--- AVAILABLE DATA Enclosed Below ---

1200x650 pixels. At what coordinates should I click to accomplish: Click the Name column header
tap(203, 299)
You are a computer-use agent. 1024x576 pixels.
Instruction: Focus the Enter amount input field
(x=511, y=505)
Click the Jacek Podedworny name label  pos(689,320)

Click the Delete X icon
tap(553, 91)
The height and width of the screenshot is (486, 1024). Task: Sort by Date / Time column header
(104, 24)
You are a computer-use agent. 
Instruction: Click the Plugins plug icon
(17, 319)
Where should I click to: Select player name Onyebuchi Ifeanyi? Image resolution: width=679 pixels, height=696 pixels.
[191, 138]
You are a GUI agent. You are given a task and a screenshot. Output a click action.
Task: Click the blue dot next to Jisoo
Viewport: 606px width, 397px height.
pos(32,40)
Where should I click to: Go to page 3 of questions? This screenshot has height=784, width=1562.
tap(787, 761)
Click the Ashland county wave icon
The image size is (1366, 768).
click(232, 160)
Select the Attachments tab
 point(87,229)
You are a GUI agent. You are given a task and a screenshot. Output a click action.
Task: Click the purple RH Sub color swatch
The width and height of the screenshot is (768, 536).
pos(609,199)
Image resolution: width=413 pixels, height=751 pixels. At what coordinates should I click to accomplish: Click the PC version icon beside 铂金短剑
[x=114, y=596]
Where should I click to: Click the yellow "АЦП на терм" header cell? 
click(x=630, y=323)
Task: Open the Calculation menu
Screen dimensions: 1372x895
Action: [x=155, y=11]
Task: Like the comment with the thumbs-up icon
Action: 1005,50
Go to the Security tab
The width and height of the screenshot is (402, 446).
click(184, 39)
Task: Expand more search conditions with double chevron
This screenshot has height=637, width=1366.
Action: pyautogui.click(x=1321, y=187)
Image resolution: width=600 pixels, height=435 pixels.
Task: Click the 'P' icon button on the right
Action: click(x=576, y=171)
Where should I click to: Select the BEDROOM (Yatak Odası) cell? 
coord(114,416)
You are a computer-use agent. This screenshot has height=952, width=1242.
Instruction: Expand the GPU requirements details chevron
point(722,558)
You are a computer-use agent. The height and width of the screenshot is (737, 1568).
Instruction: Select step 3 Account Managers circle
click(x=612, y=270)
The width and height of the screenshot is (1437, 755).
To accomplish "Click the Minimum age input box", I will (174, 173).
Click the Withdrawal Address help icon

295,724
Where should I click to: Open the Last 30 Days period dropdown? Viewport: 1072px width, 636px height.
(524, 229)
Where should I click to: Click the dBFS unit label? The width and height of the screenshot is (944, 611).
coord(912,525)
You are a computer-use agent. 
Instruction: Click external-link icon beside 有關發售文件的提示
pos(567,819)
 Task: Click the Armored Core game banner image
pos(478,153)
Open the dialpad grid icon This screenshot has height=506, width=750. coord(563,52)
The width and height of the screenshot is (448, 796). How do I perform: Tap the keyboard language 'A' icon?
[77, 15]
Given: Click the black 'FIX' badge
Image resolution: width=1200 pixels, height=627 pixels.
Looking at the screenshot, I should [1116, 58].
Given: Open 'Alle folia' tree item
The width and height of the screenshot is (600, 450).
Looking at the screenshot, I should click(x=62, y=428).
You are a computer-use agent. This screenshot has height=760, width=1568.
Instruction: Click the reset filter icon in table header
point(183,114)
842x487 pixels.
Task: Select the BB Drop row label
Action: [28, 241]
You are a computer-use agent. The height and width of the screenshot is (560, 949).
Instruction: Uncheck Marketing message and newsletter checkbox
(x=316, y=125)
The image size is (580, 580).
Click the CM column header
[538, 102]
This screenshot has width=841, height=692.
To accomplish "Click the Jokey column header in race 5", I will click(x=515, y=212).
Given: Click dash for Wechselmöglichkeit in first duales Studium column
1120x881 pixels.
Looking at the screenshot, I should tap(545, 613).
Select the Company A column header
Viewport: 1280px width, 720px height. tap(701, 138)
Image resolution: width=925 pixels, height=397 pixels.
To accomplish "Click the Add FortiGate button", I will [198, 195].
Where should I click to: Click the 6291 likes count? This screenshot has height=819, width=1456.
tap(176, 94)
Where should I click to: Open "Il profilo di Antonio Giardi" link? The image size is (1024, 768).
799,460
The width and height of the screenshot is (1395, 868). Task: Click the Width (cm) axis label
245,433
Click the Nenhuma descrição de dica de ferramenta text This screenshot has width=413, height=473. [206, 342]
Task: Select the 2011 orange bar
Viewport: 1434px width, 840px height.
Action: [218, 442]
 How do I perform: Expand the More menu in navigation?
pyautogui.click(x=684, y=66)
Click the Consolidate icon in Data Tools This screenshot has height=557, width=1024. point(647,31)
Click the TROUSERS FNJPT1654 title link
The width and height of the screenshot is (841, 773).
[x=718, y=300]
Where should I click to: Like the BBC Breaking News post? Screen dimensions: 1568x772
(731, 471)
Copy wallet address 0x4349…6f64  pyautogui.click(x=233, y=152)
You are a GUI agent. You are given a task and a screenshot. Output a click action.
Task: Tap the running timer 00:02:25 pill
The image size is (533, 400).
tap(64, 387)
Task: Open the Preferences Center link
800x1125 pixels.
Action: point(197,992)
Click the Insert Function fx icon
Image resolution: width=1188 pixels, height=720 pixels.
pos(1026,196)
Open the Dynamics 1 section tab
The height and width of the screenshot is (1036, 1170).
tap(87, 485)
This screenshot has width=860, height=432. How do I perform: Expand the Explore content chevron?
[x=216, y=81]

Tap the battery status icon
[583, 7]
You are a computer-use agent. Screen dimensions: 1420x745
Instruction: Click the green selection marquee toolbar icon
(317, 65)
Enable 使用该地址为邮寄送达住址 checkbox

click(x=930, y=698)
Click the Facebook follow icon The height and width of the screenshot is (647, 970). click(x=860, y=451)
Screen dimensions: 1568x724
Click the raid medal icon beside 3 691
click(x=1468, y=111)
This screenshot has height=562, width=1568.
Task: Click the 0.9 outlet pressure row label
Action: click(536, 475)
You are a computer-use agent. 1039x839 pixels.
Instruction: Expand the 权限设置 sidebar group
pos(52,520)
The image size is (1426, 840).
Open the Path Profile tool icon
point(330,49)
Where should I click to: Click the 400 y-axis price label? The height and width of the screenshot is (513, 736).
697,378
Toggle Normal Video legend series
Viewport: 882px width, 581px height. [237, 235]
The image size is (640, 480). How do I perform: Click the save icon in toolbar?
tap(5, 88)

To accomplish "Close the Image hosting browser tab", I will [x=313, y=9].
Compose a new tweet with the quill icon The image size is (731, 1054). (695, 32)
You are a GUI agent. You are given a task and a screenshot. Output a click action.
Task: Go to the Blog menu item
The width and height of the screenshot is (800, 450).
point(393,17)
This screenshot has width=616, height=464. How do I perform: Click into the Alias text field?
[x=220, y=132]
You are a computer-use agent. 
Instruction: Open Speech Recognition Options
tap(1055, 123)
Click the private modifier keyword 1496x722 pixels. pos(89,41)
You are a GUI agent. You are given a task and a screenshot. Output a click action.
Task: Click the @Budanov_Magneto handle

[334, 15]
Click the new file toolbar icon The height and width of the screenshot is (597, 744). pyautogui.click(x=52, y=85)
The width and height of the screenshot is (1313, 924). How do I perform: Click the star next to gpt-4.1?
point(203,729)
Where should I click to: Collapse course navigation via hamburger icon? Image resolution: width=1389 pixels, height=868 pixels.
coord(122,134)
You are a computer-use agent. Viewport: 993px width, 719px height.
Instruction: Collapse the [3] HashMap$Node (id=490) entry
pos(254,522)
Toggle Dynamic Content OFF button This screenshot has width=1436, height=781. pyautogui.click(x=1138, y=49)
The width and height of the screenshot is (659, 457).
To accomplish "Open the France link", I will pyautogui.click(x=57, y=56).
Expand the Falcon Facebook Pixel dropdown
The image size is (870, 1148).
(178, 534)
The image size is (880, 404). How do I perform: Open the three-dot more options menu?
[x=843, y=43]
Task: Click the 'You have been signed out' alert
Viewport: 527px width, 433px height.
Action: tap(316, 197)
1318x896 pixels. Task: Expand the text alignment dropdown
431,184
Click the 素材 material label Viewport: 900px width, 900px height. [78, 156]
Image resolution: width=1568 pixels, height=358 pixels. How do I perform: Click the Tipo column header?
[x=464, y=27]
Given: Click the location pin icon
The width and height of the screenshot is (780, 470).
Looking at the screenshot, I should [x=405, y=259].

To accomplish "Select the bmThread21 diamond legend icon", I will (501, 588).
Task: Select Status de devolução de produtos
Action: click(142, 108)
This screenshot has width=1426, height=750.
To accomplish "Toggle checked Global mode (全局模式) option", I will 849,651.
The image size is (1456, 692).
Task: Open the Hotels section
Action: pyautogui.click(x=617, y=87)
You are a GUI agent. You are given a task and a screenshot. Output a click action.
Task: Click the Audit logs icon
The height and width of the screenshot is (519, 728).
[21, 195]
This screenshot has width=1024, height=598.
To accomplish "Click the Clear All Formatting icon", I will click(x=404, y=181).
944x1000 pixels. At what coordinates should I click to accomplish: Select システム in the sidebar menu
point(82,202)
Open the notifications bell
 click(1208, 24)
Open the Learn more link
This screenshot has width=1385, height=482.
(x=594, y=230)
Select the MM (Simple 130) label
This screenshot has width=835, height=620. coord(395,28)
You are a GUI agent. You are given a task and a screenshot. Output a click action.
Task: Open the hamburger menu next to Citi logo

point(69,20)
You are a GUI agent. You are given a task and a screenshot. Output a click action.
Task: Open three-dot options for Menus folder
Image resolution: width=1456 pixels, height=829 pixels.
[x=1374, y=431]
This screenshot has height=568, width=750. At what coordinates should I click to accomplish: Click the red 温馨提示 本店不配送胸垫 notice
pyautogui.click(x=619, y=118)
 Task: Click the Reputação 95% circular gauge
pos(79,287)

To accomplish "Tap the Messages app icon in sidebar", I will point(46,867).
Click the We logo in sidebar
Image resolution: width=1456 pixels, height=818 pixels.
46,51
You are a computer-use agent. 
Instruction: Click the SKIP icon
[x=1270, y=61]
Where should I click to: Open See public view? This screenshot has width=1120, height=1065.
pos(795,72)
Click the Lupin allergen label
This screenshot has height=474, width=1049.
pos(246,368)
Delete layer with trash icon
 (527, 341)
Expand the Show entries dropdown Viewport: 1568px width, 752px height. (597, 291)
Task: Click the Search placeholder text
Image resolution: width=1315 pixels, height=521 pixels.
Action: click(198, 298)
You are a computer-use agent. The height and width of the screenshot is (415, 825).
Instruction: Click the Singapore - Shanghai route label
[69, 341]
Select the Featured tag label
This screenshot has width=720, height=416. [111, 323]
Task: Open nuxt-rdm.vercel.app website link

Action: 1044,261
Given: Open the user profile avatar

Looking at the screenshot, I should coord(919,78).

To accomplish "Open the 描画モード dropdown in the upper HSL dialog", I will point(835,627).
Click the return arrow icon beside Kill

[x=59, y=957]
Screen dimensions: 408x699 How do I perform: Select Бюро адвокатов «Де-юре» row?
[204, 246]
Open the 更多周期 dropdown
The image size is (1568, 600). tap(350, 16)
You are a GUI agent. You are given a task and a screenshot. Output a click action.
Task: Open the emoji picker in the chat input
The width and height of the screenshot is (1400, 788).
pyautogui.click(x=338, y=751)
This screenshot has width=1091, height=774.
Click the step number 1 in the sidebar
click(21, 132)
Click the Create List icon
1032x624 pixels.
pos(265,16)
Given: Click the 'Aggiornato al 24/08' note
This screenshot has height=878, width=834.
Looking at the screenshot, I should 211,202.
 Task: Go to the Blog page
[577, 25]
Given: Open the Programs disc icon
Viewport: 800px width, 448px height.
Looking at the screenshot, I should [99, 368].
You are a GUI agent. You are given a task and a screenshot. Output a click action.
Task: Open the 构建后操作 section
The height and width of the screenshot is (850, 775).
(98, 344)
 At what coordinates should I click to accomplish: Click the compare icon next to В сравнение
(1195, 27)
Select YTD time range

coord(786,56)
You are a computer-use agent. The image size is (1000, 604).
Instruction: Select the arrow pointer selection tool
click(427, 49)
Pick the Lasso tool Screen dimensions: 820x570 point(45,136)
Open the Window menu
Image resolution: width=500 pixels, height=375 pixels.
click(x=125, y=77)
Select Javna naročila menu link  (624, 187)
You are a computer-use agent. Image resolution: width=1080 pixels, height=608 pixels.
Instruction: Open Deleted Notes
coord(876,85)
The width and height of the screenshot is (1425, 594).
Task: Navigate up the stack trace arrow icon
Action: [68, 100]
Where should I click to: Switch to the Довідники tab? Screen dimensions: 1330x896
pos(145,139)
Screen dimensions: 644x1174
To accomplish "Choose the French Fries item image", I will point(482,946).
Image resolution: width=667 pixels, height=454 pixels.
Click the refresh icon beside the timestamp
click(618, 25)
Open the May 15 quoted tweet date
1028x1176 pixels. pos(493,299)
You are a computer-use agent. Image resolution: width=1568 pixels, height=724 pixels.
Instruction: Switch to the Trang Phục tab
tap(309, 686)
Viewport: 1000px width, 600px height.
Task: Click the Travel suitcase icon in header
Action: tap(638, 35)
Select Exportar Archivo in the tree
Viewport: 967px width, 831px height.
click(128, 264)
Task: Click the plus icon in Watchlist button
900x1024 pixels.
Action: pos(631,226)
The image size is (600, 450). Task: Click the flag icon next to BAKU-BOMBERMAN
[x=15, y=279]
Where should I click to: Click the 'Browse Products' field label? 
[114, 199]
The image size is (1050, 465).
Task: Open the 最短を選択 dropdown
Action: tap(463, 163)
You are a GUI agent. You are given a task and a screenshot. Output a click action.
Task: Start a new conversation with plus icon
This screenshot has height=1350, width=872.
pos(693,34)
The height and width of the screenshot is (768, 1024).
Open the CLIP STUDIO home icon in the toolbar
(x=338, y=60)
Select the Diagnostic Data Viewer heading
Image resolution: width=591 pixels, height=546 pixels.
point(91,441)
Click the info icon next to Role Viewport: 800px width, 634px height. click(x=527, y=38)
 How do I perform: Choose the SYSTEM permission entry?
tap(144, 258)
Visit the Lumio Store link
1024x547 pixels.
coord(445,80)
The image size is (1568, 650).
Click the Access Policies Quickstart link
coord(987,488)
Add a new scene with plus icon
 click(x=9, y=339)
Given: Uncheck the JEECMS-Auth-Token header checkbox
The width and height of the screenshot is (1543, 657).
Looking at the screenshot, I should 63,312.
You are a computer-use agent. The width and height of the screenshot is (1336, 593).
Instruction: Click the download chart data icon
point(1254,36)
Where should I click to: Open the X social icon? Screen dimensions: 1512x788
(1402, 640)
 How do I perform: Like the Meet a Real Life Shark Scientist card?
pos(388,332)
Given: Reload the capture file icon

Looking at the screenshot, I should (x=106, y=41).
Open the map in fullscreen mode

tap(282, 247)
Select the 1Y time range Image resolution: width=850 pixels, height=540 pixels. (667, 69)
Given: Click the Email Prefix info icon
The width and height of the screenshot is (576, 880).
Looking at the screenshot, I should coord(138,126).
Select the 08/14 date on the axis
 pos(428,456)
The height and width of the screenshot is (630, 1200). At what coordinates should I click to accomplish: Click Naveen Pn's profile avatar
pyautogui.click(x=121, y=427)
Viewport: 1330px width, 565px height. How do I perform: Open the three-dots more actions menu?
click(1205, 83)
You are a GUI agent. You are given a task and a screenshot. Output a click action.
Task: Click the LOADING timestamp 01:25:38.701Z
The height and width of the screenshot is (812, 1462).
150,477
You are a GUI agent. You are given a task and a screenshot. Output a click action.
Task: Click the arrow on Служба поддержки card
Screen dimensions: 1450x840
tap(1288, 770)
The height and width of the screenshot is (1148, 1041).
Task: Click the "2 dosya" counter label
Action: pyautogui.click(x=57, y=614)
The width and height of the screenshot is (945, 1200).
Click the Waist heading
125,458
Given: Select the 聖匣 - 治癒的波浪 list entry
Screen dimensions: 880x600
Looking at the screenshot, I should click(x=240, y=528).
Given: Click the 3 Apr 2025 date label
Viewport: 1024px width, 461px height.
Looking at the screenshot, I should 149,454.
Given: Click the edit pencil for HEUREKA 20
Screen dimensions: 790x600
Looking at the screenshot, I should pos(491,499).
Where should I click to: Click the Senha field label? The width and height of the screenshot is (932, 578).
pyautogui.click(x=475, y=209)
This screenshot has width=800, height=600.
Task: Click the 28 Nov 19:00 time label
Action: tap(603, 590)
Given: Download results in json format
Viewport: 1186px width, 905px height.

--- End of Enclosed AVAILABLE DATA ---

**WORK INSTRUCTIONS:** Whenever a line in the listing above includes the word "item", return that line.

**OUTPUT:**
Given: Open 'Alle folia' tree item
Task: Go to the Blog menu item
To accomplish "Choose the French Fries item image", I will point(482,946).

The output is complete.